So the economy isn't shrinking… but when will we feel any benefit, chancellor?
After a gloomy April and May, the summer sunshine warmed June, during which the economy expanded by 0.4 per cent. The quarterly figure was also boosted by April's contribution being revised up from a contraction of 0.3 per cent to a smaller fall of 0.1 per cent.
While cheerier than expected, these figures still aren't enough to solve Reeves's wider problems. The Resolution Foundation, a think tank focussed on the plight of low income Britons, put it well. The economy isn't shrinking, it said – but it is slowing, and quite a bit from the 0.7 per cent growth recoded in the first three months of the year.
The first quarter was powered by manufacturers racing to get product made and sent across the Atlantic ahead of Donald Trump's tariffs. That effect went into reverse after Trump's 'Liberation Day' on April 2, when most of his levies on imports kicked in. The UK economy contracted as manufacturers paused for breath and the tax increases announced in Reeves's Budget gave industry pause.
The initial chaos delivered by Trump has now washed through the economy and it has found a level. However, the negative impact of Reeves's tax rises is still casting a pall. Economists said it had resulted in a sharp fall in business investment, which is something the government wants and needs. It rose by 3.9 per cent in the first three months of the year, but then went hard into reverse, falling by 4 per cent in the second.
Businesses inevitably responded to the increases in their taxes, as businesses are wont to do. They focussed on reducing their costs to mitigate the impact of the increased labour costs caused by Reeves's decision to raise employer national insurance. And they shelved their investment plans while they were at it.
Higher government spending helped to offset these effects. But that isn't sustainable if the private sector continues to stutter.
The danger now is that the Office for Budgetary Responsibility downgrades its forecasts. That matters because it uses those forecasts to check the Treasury's sums, and whether the chancellor's tax and spending plans comply with her fiscal rules. The latter requires that day-to-day government spending is funded by taxation. Ministers can only borrow more to invest.
If the OBR forecasts are downgraded, then the fiscal hole Reeves is in only deepens, requiring more tax rises to fill it.
The chancellor got another unexpected boost as it emerged that the decision to scrap non-dom status, a controversial tax break available to some wealthy people who live here but are considered to be domiciled overseas for tax purposes, has not led to the sort of mass exodus of millionaires some had predicted. A number have left – but the numbers are broadly in line with Treasury projections. File under 'small crumbs of comfort'.

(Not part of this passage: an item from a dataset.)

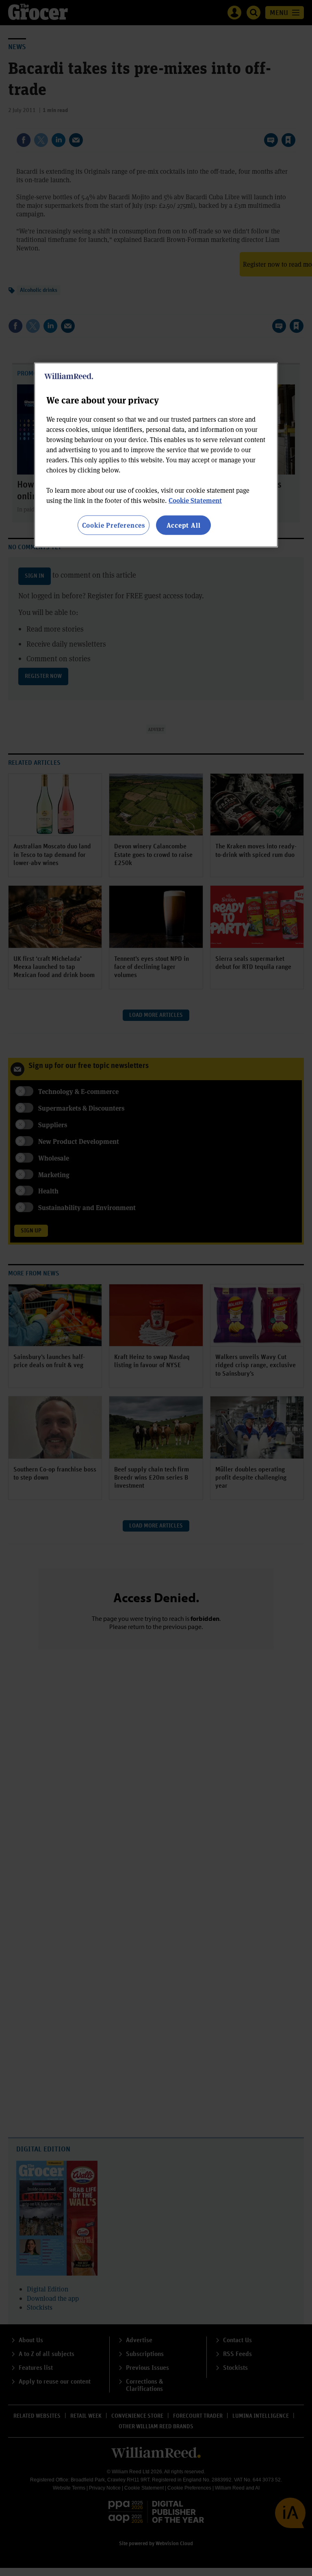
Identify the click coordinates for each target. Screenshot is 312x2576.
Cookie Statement (195, 500)
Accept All (184, 525)
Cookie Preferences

Reeves, naturally, has hailed the fact that the UK's performance beat expectations – but she is right that there is 'still more to do'. Some of that must include more pro-business policies to get investment flowing again. Promises not to further increase the tax burden on them must also be kept. Yes, the chancellor needs revenue. But she needs growth to sustainably deliver it. Adding to the burdens on businesses now would simply be cutting off her nose to spite her face.
A year in, and it is hard to grade her economic stewardship at much better than, say, C+. True, these figures do show that Britain is still outpacing the rest of the G7 – something Reeves highlighted and a line you will hear a lot if you can stomach spending any time listening to debates in the House of Commons (it isn't an edifying activity).
But just because the neighbours are doing badly doesn't mean the UK is doing well. It isn't. It needs to do better. The chancellor faced a challenging situation when she took office, true. But she also needs to do better. She can't keep blaming the other lot. It won't wash with the voters.
Finally, a word or two about mortgages. While the Bank of England is primarily focussed on inflation, the labour market and wage settlements, these figures will nonetheless add to the case of the interest rate hawks when it comes to the question of further cuts following the Bank's recent decision to lop a quarter point off base rates to 4 per cent (which they opposed).
That's bad news if your mortgage tracks base rates, and bad news if you're looking for a fixed-rate deal, the price of which is dependent on the City's interest rate swaps market. The expectation there is that the rate cut curve will be shallower than had previously been hoped.
Barclays recently delivered a fillip to would-be borrowers by cutting the price of some of its deals. However, I wouldn't expect to see many more announcements like it, at least not until we see signs that inflation is on a downward track. And that isn't currently the case.